DAILY Bites
-
Checkoffs say the study points to the potential for a big drop in U.S. exports
-
Both political parties are zeroing in on tariffs to address troubling Chinese trade practices.
-
U.S. farmers could lose ground to Brazil and Argentina.
DAILY Discussion
A new economic study paints a troubling picture of the potential results a renewed U.S.-China trade war could have on hundreds of thousands of farmers and rural communities, showing American-imposed tariffs would come at a steep cost to U.S. producers while benefiting Brazil and Argentina.
The study, commissioned by the American Soybean Association and the National Corn Growers Association and conducted by the World Agricultural Economic and Environmental Services, shows a new trade war would result in an immediate drop in corn and soy exports to the tune of hundreds of millions of tons. As a result, Brazil and Argentina would claim the lost market share, which would be extremely difficult for American growers to reclaim in the future.
“The study highlights the dangers that come with broad tariffs on imports,” said NCGA Lead Economist Krista Swanson. “While launching widespread tariffs may seem like an effective tool, they can boomerang and cause unintended consequences. Our first goal should be to avoid unnecessary harm.”
Cautioning against a trade war
ASA Chief Economist Scott Gerlt said, “The U.S. agriculture sector is going through a significant economic downturn. This work shows that a trade war would easily compound the adverse conditions that are placing financial stress on farmers. Even when a trade war officially ends, the loss of market share can be permanent.”
The third-party study comes as U.S. lawmakers and officials from both political parties are increasingly looking at tariff-forward approaches as they work to address troubling Chinese trade practices.
Researchers modeled several scenarios that could play out in a new U.S.-China trade war and found a consistent outcome:
- Severe drop in U.S. exports to China. If China cancels its current waiver (from the 2020 Phase I agreement) and reverts to tariffs already on the books, U.S. soybean exports to China would, according to the study, fall 14 to 16 million metric tons annually, an average decline of 51.8% from baseline levels expected for those years. U.S. corn exports to China would fall about 2.2 million metric tons annually, an average decline of 84.3% from the baseline expectation.
- Brazil and Argentina would benefit. Brazil and Argentina would increase exports and thus gain valuable global market share. Chinese tariffs on soybeans and corn from the U.S. — but not Brazil — would provide incentive for Brazilian farmers to expand production area even more rapidly than baseline growth.
- No place to turn. While it is possible to divert exports to other nations, the study found there is insufficient demand from the rest of the world to offset the major loss of soybean exports to China to support the farmgate value.

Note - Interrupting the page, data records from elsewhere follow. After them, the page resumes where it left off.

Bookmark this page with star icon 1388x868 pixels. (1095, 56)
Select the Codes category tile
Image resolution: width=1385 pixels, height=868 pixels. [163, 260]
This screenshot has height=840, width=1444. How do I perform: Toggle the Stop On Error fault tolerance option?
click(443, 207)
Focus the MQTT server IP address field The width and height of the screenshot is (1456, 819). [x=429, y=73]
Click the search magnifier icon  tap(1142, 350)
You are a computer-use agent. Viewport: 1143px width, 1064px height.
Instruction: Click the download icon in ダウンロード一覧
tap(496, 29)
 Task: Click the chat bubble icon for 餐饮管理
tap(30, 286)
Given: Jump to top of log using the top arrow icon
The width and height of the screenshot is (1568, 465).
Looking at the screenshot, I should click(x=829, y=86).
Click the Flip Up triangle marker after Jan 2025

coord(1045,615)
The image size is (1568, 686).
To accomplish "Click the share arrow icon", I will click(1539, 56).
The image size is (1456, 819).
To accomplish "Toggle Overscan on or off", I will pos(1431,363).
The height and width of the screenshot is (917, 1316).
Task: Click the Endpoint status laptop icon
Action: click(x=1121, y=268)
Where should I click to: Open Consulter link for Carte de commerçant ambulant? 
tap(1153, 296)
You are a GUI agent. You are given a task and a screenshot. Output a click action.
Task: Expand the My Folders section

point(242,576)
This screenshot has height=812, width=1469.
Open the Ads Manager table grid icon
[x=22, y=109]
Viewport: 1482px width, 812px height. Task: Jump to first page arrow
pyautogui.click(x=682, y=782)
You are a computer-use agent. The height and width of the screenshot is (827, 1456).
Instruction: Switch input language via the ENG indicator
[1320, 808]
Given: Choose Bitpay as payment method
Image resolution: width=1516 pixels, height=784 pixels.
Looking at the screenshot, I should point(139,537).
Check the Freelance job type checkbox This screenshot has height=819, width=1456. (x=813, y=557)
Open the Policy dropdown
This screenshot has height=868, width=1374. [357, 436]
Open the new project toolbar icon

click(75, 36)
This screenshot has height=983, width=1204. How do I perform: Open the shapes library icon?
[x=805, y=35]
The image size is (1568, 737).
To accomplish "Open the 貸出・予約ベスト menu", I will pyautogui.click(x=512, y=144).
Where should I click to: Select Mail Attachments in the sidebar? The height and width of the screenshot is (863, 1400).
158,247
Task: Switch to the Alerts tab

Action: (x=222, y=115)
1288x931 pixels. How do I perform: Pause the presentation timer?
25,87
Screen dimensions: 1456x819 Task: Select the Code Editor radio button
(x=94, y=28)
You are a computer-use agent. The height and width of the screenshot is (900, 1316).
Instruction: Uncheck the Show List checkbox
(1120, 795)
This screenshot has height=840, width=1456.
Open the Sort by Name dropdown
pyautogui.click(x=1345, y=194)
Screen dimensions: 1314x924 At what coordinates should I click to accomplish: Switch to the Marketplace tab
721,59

The study found that trade war would lead to a steep drop in soy and corn prices, resulting in a ripple impact across the U.S., particularly in rural economies where farmers live, purchase inputs, use farm and personal services, and purchase household goods.
Leaders at NCGA and ASA said they believe it is in America’s economic interests to maintain a trading relationship with China, even as both governments work through trade and other concerns. They also noted that they support thoughtful consideration of the impacts tariffs and tariff retaliation could have on U.S. farms and rural communities.